» Work to complete:
Go through the lines below and repeat each one exactly, skipping pictures.

» Dataset:
········

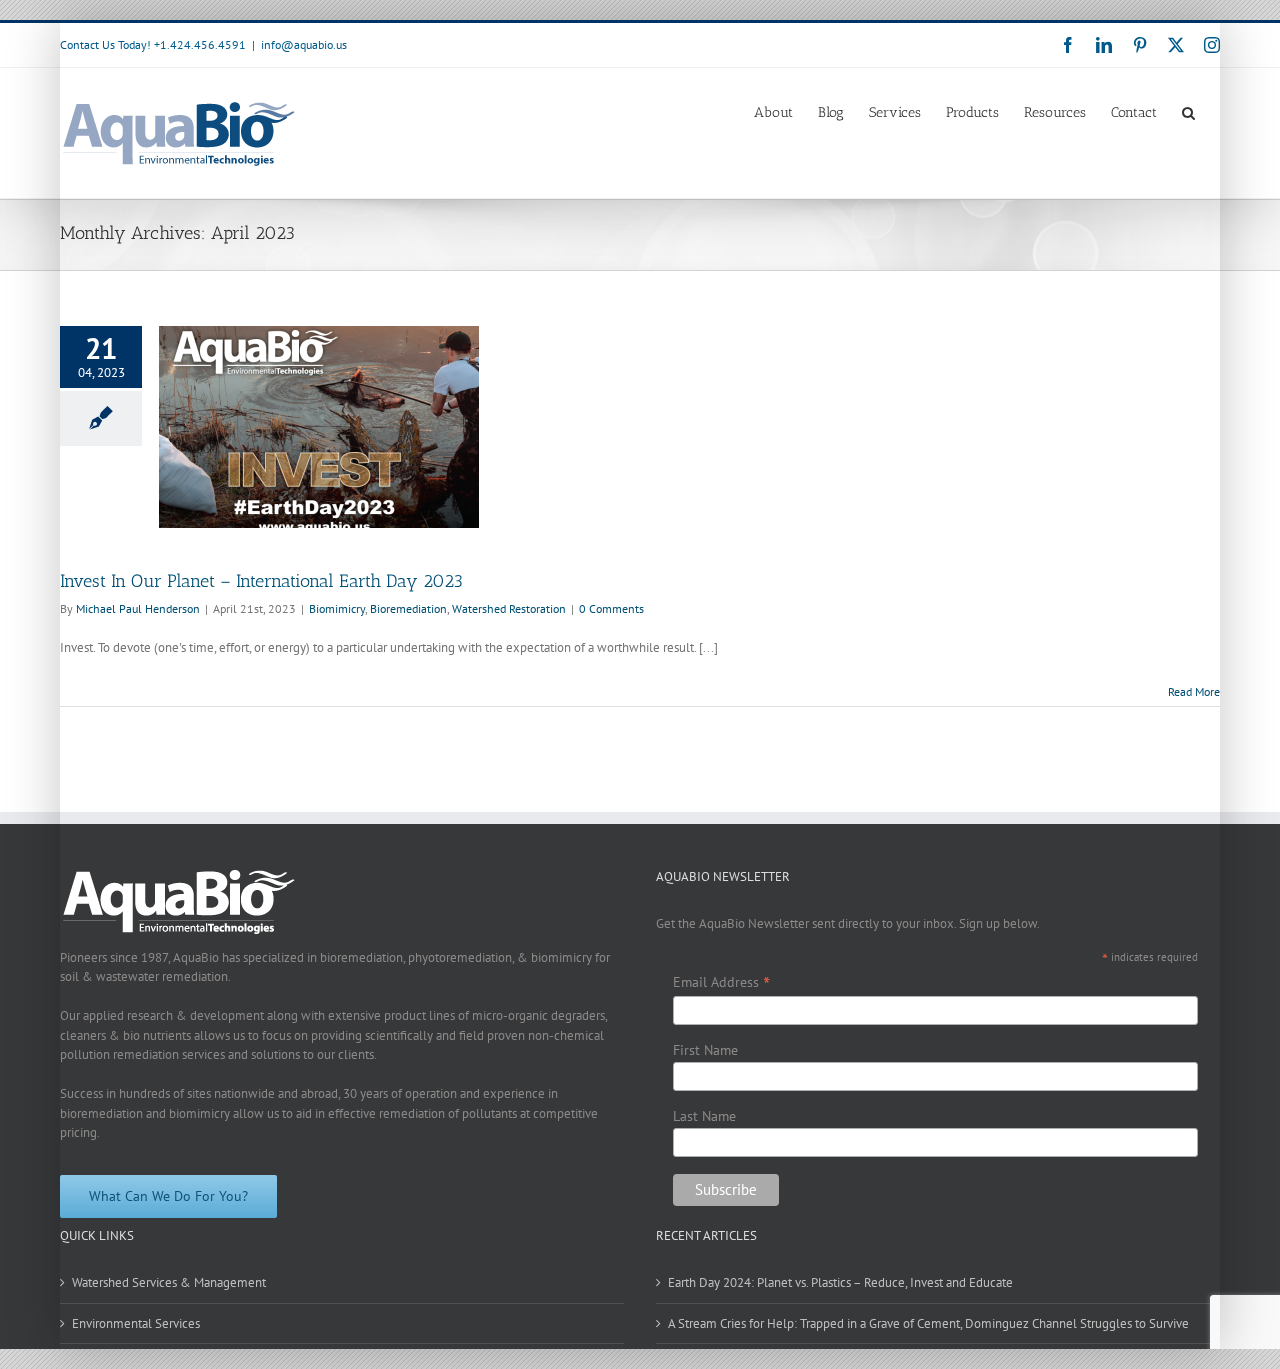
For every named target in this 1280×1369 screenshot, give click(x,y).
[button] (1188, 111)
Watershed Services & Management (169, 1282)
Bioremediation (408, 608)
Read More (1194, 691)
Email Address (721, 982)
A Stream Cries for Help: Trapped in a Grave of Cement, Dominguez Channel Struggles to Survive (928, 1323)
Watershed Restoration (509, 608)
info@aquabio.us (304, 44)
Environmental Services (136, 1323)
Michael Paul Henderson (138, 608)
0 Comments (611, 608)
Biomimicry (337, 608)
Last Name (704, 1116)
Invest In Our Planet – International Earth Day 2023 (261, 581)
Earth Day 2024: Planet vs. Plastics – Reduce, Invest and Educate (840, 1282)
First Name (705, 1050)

········

» Task answer:
For every named target in this 1280×1369 screenshot, give click(x,y).
[button] (1188, 111)
Watershed Services & Management (169, 1282)
Bioremediation (408, 608)
Read More (1194, 691)
Email Address (721, 982)
A Stream Cries for Help: Trapped in a Grave of Cement, Dominguez Channel Struggles to Survive (928, 1323)
Watershed Restoration (509, 608)
info@aquabio.us (304, 44)
Environmental Services (136, 1323)
Michael Paul Henderson (138, 608)
0 Comments (611, 608)
Biomimicry (337, 608)
Last Name (704, 1116)
Invest In Our Planet – International Earth Day 2023 (261, 581)
Earth Day 2024: Planet vs. Plastics – Reduce, Invest and Educate (840, 1282)
First Name (705, 1050)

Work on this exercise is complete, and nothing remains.